Résumé des précédents numéros : L’Ecole de Nice a fini par exister… On parle aujourd’hui d’elle comme d’une véritable Ecole ; on lui consacre des expositions à Nice et à l’étranger, des films et des articles. Une vente aux enchères assez relevée a lieu en octobre 2009. Dans un précédent article (artcotedazur chronique ; http://www.artcotedazur.fr/l-ecole-...,1591.html), ses 4 grandes tendances étaient présentées… ainsi que ses artistes « atypiques », les plus nombreux. Tout ce qui s’est fait en Art à Nice n’est pas de l’Ecole de Nice, encore leur fallait-il se tenir distant de tout académisme, de toute convention et si possible novateur. Mais comment tout a commencé ?Et quand ?

Quand on s’intéresse de près aux débuts de l’Ecole de Nice, on ne découvre pas moins de 7 histoires différentes

Les critiques, et surtout les marchands d’art, ont besoin de mythes ou de légendes pour promouvoir l’art. Leur histoire « officielle », tout comme les apparences, peuvent être trompeuses ! Quand on s’intéresse de près aux débuts de l’Ecole de Nice, on ne découvre pas moins de 7 histoires différentes. On peut lire celle de Sosno, celle de Ben, celle de Mas, la plus proche de la réalité, celle d’Arman, celle de Restany et celle de Lepage, deux « grands » critiques… enfin, une dernière fut écrite en 1947 par Claude Pascal, un ami de judo et de voyage d’Yves Klein et depuis écrivain :

« 1947. Un jour, sur la plage à Nice, Klein, Arman et Claude Pascal décident de se partager le monde. Klein choisit le ciel avec son infini, il signa son nom sur l’autre côté du ciel et ainsi commença son aventure monochrome.
Nice aux yeux de putain cannoise se culotte devant les yeux ébahis de la Corse. En 1947, face à cette mer imbécile où se consument les vieillards de la France et de l’art, nous avions la vingtaine, Yves Klein, Arman et moi.
La Promenade des Anglais. Nous portions des chemises barbouillées de pieds et de mains nues et nous nous nourrissions de l’or et du fer contenus dans l’air. Le besoin du temple nous fit trouver la cave. Les murs furent recouverts de funèbres, de blasphèmes et de l’emblème... pieds et mains gluants de peinture et un mur monochrome et bleu. Le mirage, c’était notre volonté tendue comme une corde en travers de la route où butaient les voitures paralysées malgré l’essence. Jeûnes... abstinences... goût de l’entreprise démesurée... contemplations de l’univers bleu. (…) »
Claude Pascal, A propos de Nice, Centre Georges Pompidou, Janvier 1977

Pourtant ce texte, souvent mis en avant, n’a rien à voir avec les débuts de l’Ecole de Nice. Au mieux, ce récit traduit la naissance d’un groupe aujourd’hui oublié, Triangle, né de la rencontre de Klein, Arman et Claude Pascal. Eventuellement, il peut être préparatoire au Nouveau Réalisme. Ce mouvement que le critique Pierre Restany tint à bout de bras et qui eut une vie propre, différente de celle de l’Ecole de Nice, avec son manifeste et ses expositions.

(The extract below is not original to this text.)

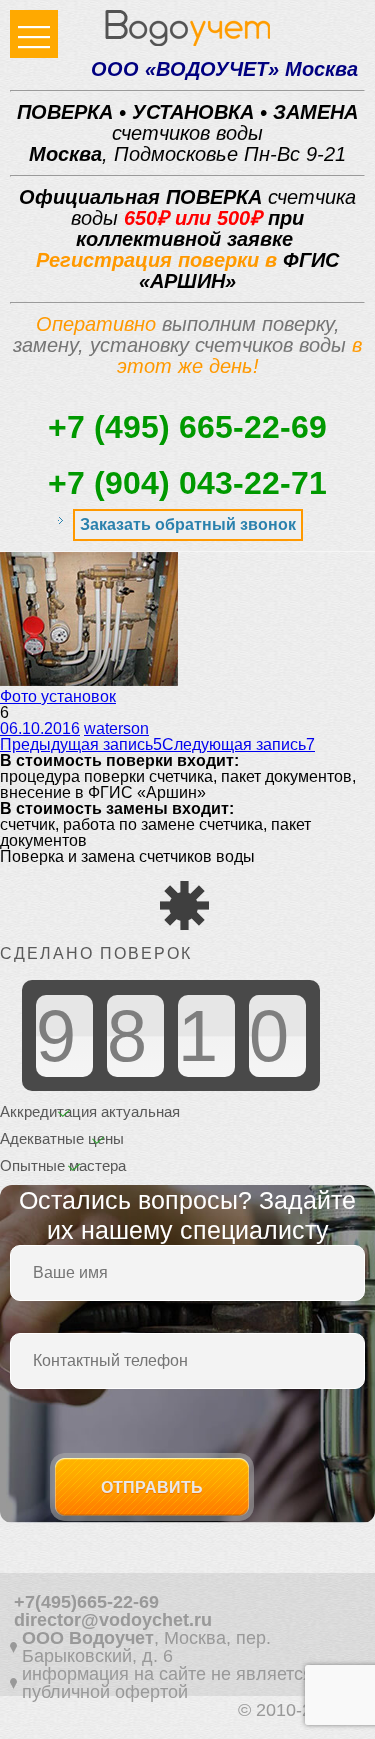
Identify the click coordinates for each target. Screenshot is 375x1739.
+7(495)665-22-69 (86, 1602)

L’Ecole de Nice est le produit d’un tout autre cheminement, son histoire est beaucoup plus fabuleuse. Tout a démarré autrement… Interviennent ici d’autres rencontres, d’autres productions, d’autres lieux dans Nice, et surtout des « personnages » à la fois artistes et grands communicateurs, comme Ben, Sosno, Alocco. Tous eurent le désir de la nommer et la passion d’en parler au quotidien. Encore fallut-il que des journalistes bien parisiens comme Claude Rivière du journal Combat, d’autres critiques -Jacques Lepage notamment-, des galeristes comme Alexandre de la Salle, Ferrero, Matarasso, des « photographes-témoins » dont Frédéric Altmann , André Villers et le premier directeur de Centre Georges Pompidou Pontus Hulten en fassent de même. Par la suite, d’autres galeristes, Lola Gassin, Sapone, Scholtes, un éditeur Alain Amiel, et un autre artiste Jean Mas mouillèrent la chemise pour maintenir la flamme !

Eve, Fragments, 1985. Coll. Particulière
Photo Séverine Giordan

Alors difficile de dire quand tout à commencer...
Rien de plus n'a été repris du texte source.